▶ _EXTRACTED RECORDS_:
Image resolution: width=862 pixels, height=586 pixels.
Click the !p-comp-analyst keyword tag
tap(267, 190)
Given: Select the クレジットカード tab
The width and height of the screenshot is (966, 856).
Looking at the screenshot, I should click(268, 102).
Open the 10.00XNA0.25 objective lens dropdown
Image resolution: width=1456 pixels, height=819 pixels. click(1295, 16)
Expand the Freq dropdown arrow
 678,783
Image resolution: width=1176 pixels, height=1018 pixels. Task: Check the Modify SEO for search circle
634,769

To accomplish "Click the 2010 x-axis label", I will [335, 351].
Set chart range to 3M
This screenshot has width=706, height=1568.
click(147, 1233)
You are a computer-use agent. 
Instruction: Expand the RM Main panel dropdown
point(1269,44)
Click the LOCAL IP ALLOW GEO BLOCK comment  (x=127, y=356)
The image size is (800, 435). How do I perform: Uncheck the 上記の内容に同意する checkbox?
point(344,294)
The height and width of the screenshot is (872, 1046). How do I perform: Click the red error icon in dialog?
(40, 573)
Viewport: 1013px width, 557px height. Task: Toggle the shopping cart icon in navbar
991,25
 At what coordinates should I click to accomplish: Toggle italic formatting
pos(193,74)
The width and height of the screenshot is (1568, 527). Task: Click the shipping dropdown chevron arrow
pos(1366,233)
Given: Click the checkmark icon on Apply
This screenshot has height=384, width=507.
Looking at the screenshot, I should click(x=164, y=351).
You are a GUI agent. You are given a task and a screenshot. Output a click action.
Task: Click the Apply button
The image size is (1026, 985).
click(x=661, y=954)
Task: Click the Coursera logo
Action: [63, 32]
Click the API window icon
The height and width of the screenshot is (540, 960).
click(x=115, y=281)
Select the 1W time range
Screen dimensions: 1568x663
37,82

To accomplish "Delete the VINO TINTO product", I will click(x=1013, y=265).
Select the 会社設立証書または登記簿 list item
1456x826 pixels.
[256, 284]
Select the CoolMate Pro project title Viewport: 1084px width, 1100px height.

▶ _GIVEN TASK_: Can you reproduce the rows verbatim, starting with the line that contains "Open the 10.00XNA0.25 objective lens dropdown" and going on through the line that contains "Looking at the screenshot, I should click(x=164, y=351).", with both of those lines included?

▶ _RESULT OF THIS TASK_:
Open the 10.00XNA0.25 objective lens dropdown
Image resolution: width=1456 pixels, height=819 pixels. click(1295, 16)
Expand the Freq dropdown arrow
 678,783
Image resolution: width=1176 pixels, height=1018 pixels. Task: Check the Modify SEO for search circle
634,769

To accomplish "Click the 2010 x-axis label", I will [335, 351].
Set chart range to 3M
This screenshot has width=706, height=1568.
click(147, 1233)
You are a computer-use agent. 
Instruction: Expand the RM Main panel dropdown
point(1269,44)
Click the LOCAL IP ALLOW GEO BLOCK comment  (x=127, y=356)
The image size is (800, 435). How do I perform: Uncheck the 上記の内容に同意する checkbox?
point(344,294)
The height and width of the screenshot is (872, 1046). How do I perform: Click the red error icon in dialog?
(40, 573)
Viewport: 1013px width, 557px height. Task: Toggle the shopping cart icon in navbar
991,25
 At what coordinates should I click to accomplish: Toggle italic formatting
pos(193,74)
The width and height of the screenshot is (1568, 527). Task: Click the shipping dropdown chevron arrow
pos(1366,233)
Given: Click the checkmark icon on Apply
This screenshot has height=384, width=507.
Looking at the screenshot, I should click(x=164, y=351).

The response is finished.